- [Tekst]:
Als wij er goedrond voor uitkomen, dat zoomin 's mans leven, -voor zooverre wij dit uit de berigten zijner vrienden en vijanden leerden kennen, - als 's mans schriften, voor zooverre men ons vergunt daarover in nederigheid een gevoelen te hebben - dat geen van beide ons daarvan overtuigden, dan geven wij ons eener dubbele verdenking prijs. ‘Stel u bilderdijk voor in zijne grijsheid,’ zegt men, ‘en heb dan eens het hart van zijnen eersten echt op te halen.’ - ‘Lees de vele vrome verzen van bilderdijk,’ klinkt het, ‘ en twijfel dan nog aan de bekeering zijns gemoeds.’ - ‘Er is onverzoenlijkheid in die vervolging eener nagedachtenis: er is miskenning zijner verdiensten; er is ondankbaarheid’ .... houdt op, mijneheeren! houdt op, bid ik u. Als er bij u geene sprake was geweest van heiligverklaring, er zouden onder ons geene advokaten des duivels zijn opgestaan; - in goeden ernst, het valt aan het zwevende uwer beschouwing, aan het onbepaalde uwer bewondering, aan het vergoêlijkende uwer berisping te wijten, dat wij zoo schaars in verzoeking komen onzer sympathie lucht te geven voor hem, dien wij met u volgaarne het grootste genie noemen, waarop Hollands Muze bogen mag! Het bundeltje, dat voor ons ligt, houdt een vers in, getiteld Bilderdijk; wij spraken van zwevende beschouwing; wat dunkt u, hadden wij er regt toe, bij coupletten als deze:
Gy rust! - gestreden is de strijd
Met een ondichterlijke wareld,
Die aan een slaafsche dienst gewijd,
In eigen waanzin rustloos dwarelt.

- [Gegevens]:
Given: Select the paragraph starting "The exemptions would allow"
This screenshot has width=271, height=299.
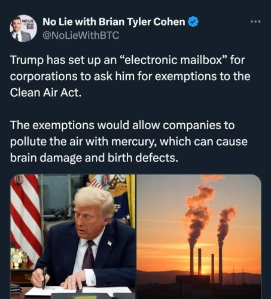Looking at the screenshot, I should point(129,141).
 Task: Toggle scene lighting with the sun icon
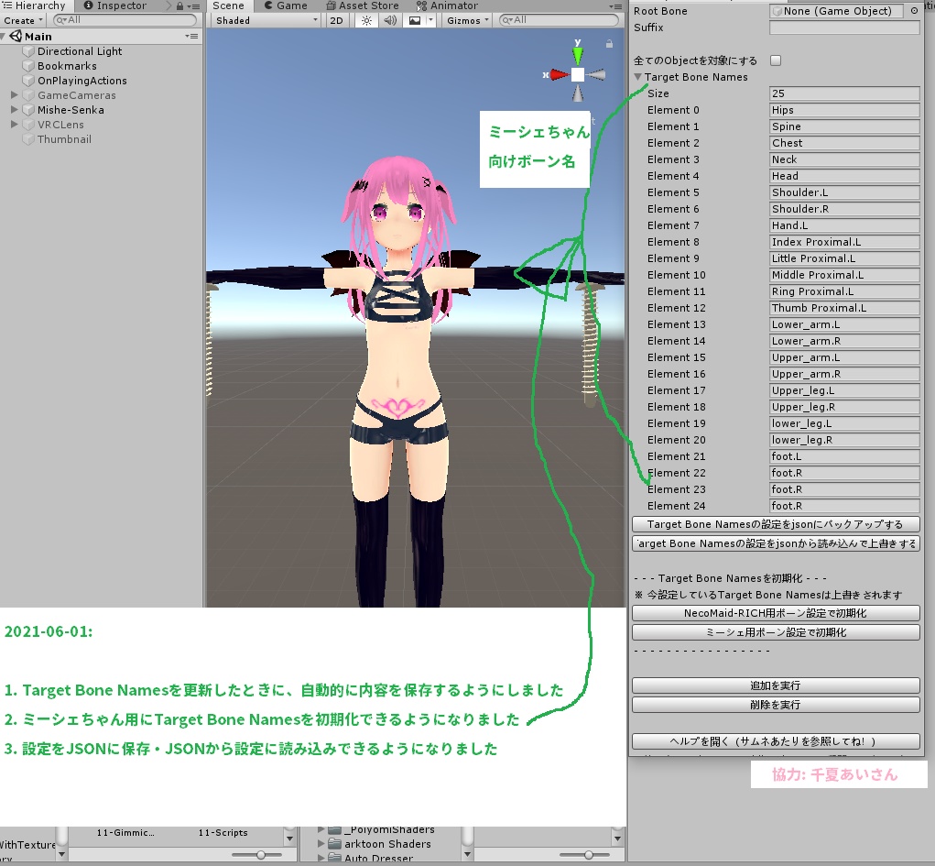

- [Opdrachten]:
[a] Welke titel heeft het vers dat volgens de tekst over Bilderdijk in het bundeltje staat?
[b] Vertaal deze zin uit de tekst over Bilderdijk in het Engels: "Als wij er goedrond voor uitkomen, dat zoomin 's mans leven, -voor zooverre wij dit uit de berigten zijner vrienden en vijanden leerden kennen, - als 's mans schriften, voor zooverre men ons vergunt daarover in nederigheid een gevoelen te hebben - dat geen van beide ons daarvan overtuigden, dan geven wij ons eener dubbele verdenking prijs."
[c] Zet de tekst over Bilderdijk voort na de laatste getoonde regel.

- [Antwoorden]:
[a] Het vers heet Bilderdijk.

[b] If we frankly admit that neither the man's life, insofar as we came to know it from the accounts of his friends and enemies, nor the man's writings, insofar as we are allowed to hold a humble opinion about them, convinced us of it, then we lay ourselves open to a double suspicion.

[c]
Steeg soms by u het leed omhoog,
Ach! de oorzaak, die uw borst bewoog,
Lag in u zelven - gy waart Dichter,
Maar Dichter waart gy om den dwang
Te dragen van dien zieledrang; -
Gy zongt - en 't lijden viel u lichter.
Uw stem klonk voor het Vaderland
Voor 't Recht en uws Verlossers eere,
Als eens die van den Boetgezant:
‘Dat zich een godloos volk bekeere!’
Een volk, gesust in zwijmel sliep:
Daar was de Godheid, die u riep;
| |
| |
Zy gaf den donder u der tale,
Maar 't wuft gemeen verstaat u niet:
Al bood het somtijds aan uw lied
Den wierook uit zijn offerschale.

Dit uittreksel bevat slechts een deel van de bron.